Corpses covered in flies lie outside city morgues. Inside, bodies up on bodies are piled high.
Hospitals are overwhelmed, relying on volunteers and donors for ice, water and even spare beds.
By Thursday, the death toll from the oppressive heat wave in Sindh province topped 1,000, officials told CNN.
But even without the numbers, the full extent of the misery isn't hard to gauge.
At the Jinnah Post Graduate Medical Center in Sindh's capital, Karachi, heat stroke victims are wheeled in daily, swelling the numbers well beyond capacity.
The overwhelmed doctors and nurses do what they can.
But with supplies limited, the government-run hospital is relying on volunteers and donors for even the basic necessities, they say.

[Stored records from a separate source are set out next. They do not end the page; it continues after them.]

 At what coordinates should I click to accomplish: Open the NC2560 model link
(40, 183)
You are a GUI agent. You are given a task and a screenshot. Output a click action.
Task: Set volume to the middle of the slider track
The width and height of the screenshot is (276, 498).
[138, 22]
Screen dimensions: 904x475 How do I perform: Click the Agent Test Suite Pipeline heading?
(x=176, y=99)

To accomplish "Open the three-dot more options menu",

Family members tend to many of the patients, wiping their brows with sponges and keeping them cool with wet, grimy towels.

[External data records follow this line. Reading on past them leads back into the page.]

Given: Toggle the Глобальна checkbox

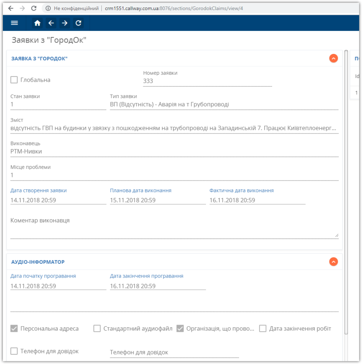Looking at the screenshot, I should point(14,80).
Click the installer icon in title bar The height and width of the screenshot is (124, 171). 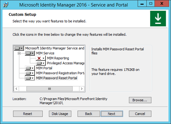click(6, 5)
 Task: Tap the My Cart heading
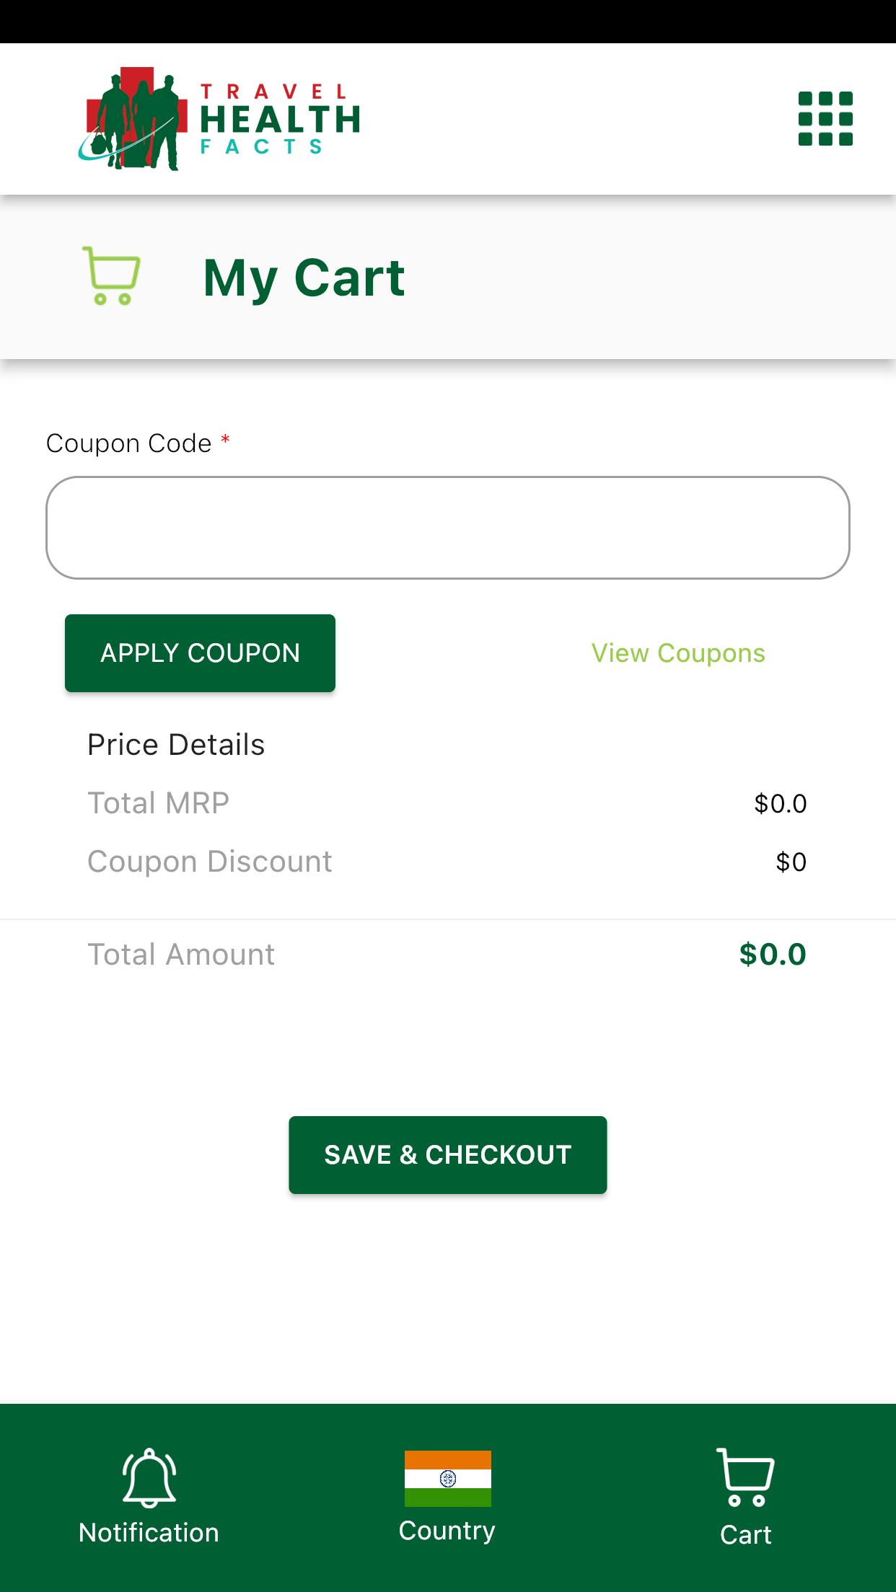click(304, 278)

"I felt so hot, I was vomiting," an elderly man told CNN. "I felt weak and my heart sank."
At the Edhi morgue, the largest still operating in Karachi, the picture is even more dismal. A charity runs the facility, but it's struggling.
The stench of death is felt even before visitors reach the gates.
A handwritten sign outside says the morgue is filled to capacity, while bodies lie outside.
Daily power outages, as the city tries to keep up with the demands of 16 million residents, mean the cold storage unit that houses bodies is hot and sticky.
The dead, it seems, are denied the dignity they deserve.
The city is used to baking in the heat around this time of the year, just before the monsoon rains arrive as welcome relief.
But this year's heat wave has been particularly brutal.
It began Friday. On Saturday, temperatures reached 44.8 degrees Celsius (112.64 degrees Fahrenheit) -- the highest-recorded temperature in the country in the last 15 years.
Sunday's temperature dipped slightly to 42.5 Celsius (108.5 F).
Cooler temperatures are expected to arrive later in the week.
The heat wave comes at a time when this predominantly Muslim country's citizens are observing Ramadan. During the holy month, the faithful fast from sunup until sundown.
This means that, amidst these scorching temperatures, Pakistanis are forgoing food and water.
Clerics are reminding residents that they can forego fasting if they feel the soaring temperatures are life-threatening.
"My son had a high temperature and then he had a fit," one woman told CNN
Asked if she had water and electricity, she replied, "Nothing. We have none of those things."